Now let us think about growth. Suppose we know the step count as a function of n:
largestOf: step count ≈ n − 1countEqualPairs: step count ≈ n × (n − 1) / 2, which is roughly n²
What happens when n doubles?
| Input size n | largestOf steps | countEqualPairs steps |
|---|---|---|
| 10 | 9 | 45 |
| 20 | 19 | 190 |
| 100 | 99 | 4,950 |
| 200 | 199 | 19,900 |
Notice: when n goes from 10 to 100, largestOf steps go from 9 to 99 (10× increase). But countEqualPairs steps go from 45 to 4,950 (110× increase). Quadratic growth is much worse than linear growth.
Why does this matter? As the input gets larger, an algorithm with quadratic step count becomes impractical much faster than one with linear step count. For processing a million items, linear takes 1 million steps; quadratic takes 1 trillion steps.
The dominant term is what matters most. For countEqualPairs, the n² term dominates; the linear and constant terms are negligible. For largestOf, the n term dominates.
We care about how the step count grows in proportion to n, not the exact number of steps.
How many comparisons does largestOf perform on a list of 50 items?
For countEqualPairs on a list of 4 items, how many comparisons? (Hint: 1 + 2 + 3.)
If n goes from 10 to 100, roughly how much do the steps increase for an algorithm with step count ~n?
If n goes from 10 to 100, roughly how much do the steps increase for an algorithm with step count ~n²?
Arrange these step counts in order of growth (slowest first):
- Step count = n²
- Step count = n
- Step count = 1 (constant)
- Step count = n × (n − 1) / 2
Edge cases
Counting constants. In practice, constants matter for actual running time (one algorithm might do 2n steps, another 5n), but for understanding growth, the constant does not change the big picture. An algorithm that does 100n steps and one that does n steps both grow linearly — they scale the same way. The next lesson introduces Big-O notation, which ignores constants and focuses on growth.
Common mistake
Forgetting nested loops. A common mistake: you see a single loop and assume the step count is linear. But nested loops change everything. A loop inside a loop is not 2n; it is n × n. A loop inside a loop inside a loop is n³. Always count the nesting.
An algorithm has a step count of roughly 3n + 5. If n doubles, roughly how many times does the step count increase?
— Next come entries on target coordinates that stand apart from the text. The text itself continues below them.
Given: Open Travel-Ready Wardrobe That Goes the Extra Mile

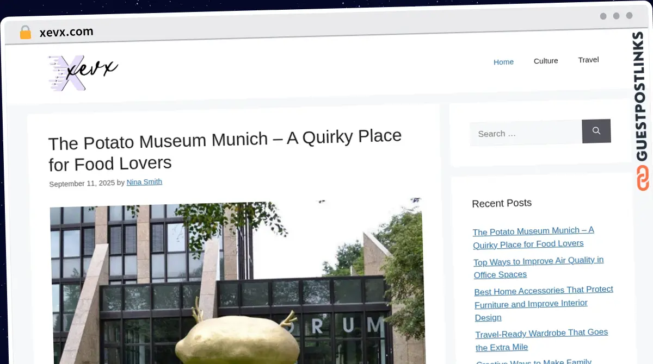Looking at the screenshot, I should pos(541,340).
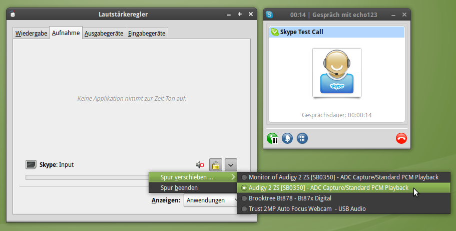Open the Ausgabegeräte tab

pyautogui.click(x=104, y=34)
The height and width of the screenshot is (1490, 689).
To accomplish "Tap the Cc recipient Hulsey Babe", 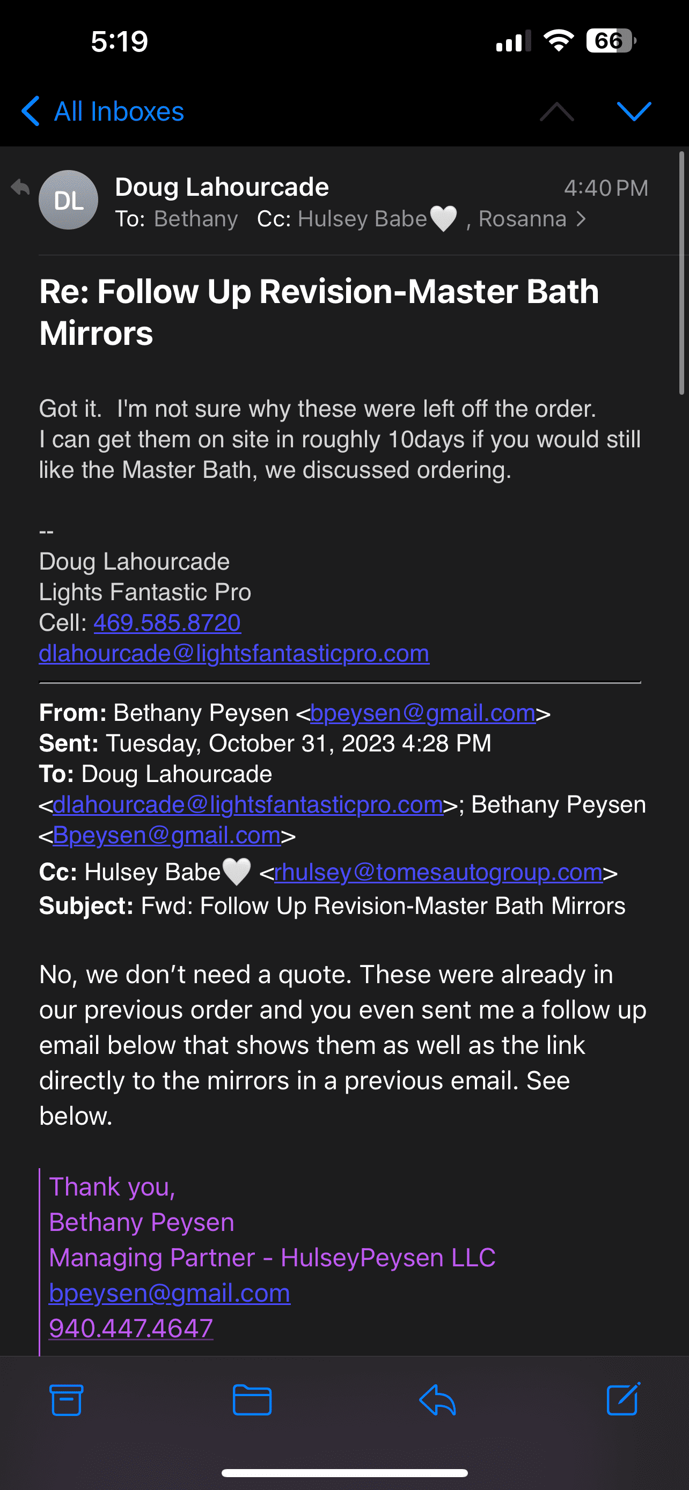I will tap(362, 219).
The step count of an algorithm is how many basic operations it performs on an input of size n. Different algorithms have different step counts:
- A single loop through n items: step count ≈ n
- Nested loops over all pairs: step count ≈ n²
As n grows, the step count grows. Linear algorithms (step count ~n) grow at a constant rate; quadratic algorithms (step count ~n²) grow much faster. What matters is the dominant term and the growth rate, not the exact number of steps or constants. The next lesson formalizes this idea with Big-O notation.